◆ **Your objective**:
Which lines in the listing below contain the word "Select"? Gather every such line and copy it out in full; only matches with the same capitalization count.

—————

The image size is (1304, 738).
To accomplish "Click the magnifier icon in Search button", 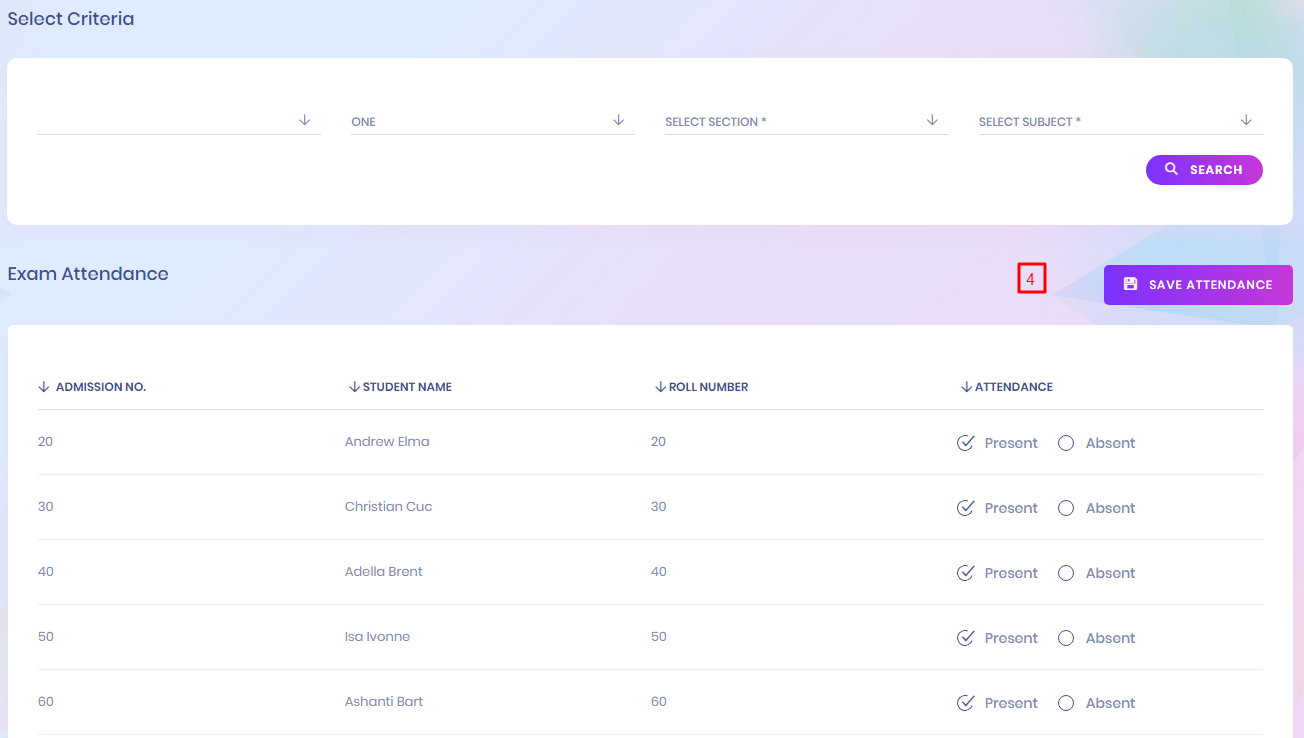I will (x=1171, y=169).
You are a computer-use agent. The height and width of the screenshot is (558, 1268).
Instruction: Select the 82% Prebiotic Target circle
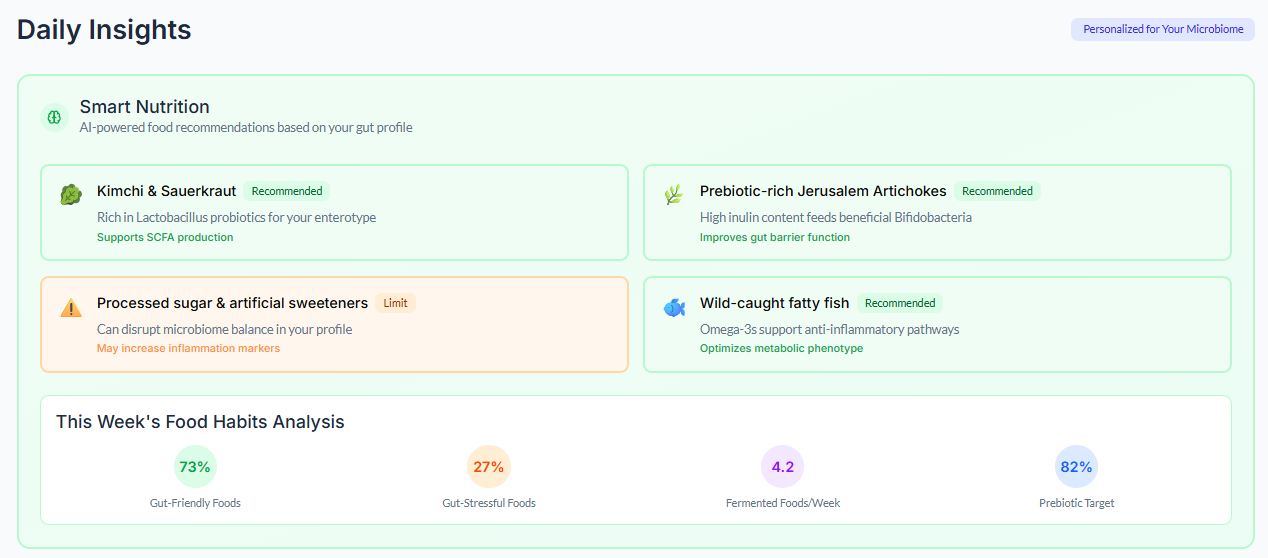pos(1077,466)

—————

◆ **Reply to the exercise**:
Instruction: Select the 82% Prebiotic Target circle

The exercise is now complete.